Na semana passada fiz dois comentários a respeito do hábito tomou conta de autoridades da Prefeitura de Fortaleza de culpar a população pelos problemas administrativos da cidade.

Os comentários foram os seguintes: A quem cabe a responsabilidade de administrar Fortaleza? (também publicado no OPOVO) e A importância que (não) se dá à organização do espaço público de Fortaleza.

Quem?

Na edição de hoje do O POVO (24/1/2011), Demétrio Andrade, coordenador de Comunicação Social da Prefeitura, publicou o artigo Ode ao paternalismo (veja a íntegra abaixo), no qual tenta responder aos questionamentos que fiz, sem fazer citação direta a meus artigos.

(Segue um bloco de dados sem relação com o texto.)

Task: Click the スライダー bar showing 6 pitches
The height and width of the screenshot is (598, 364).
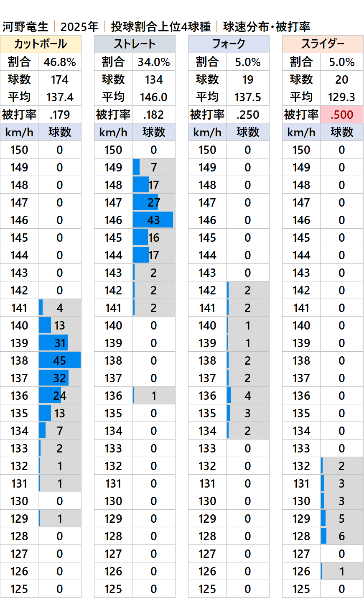Action: 324,536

Atribuo a não-citação do meu nome na resposta a um certo desdém – não vou dar cartaz para esse cara – pois não creio que falte coragem intelectual a Demétrio Andrade.

Aos argumentos

Mas vamos aos argumentos de Demétrio, na tentativa de provar que eu estaria fazendo um elogio ao paternalismo.

O coordenador diz que a Prefeitura lançou no mês de dezembro uma “campanha de educação ambiental” para que a população acomode e dispense seu lixo adequadamente. E que a administração municipal vai agir “com rigor” contra os que infringirem as normas. Ótimo ainda que o negócio venha com atraso.

Lixo

Além do mais Demétrio concentra-se na questão do lixo, que é grave, mas não é o único problema administrativo que assola Fortaleza. Nos textos citados dei outros exemplos; neste blog, na seção “Fortaleza, terra de ninguém” podem ser vistos outras dezenas.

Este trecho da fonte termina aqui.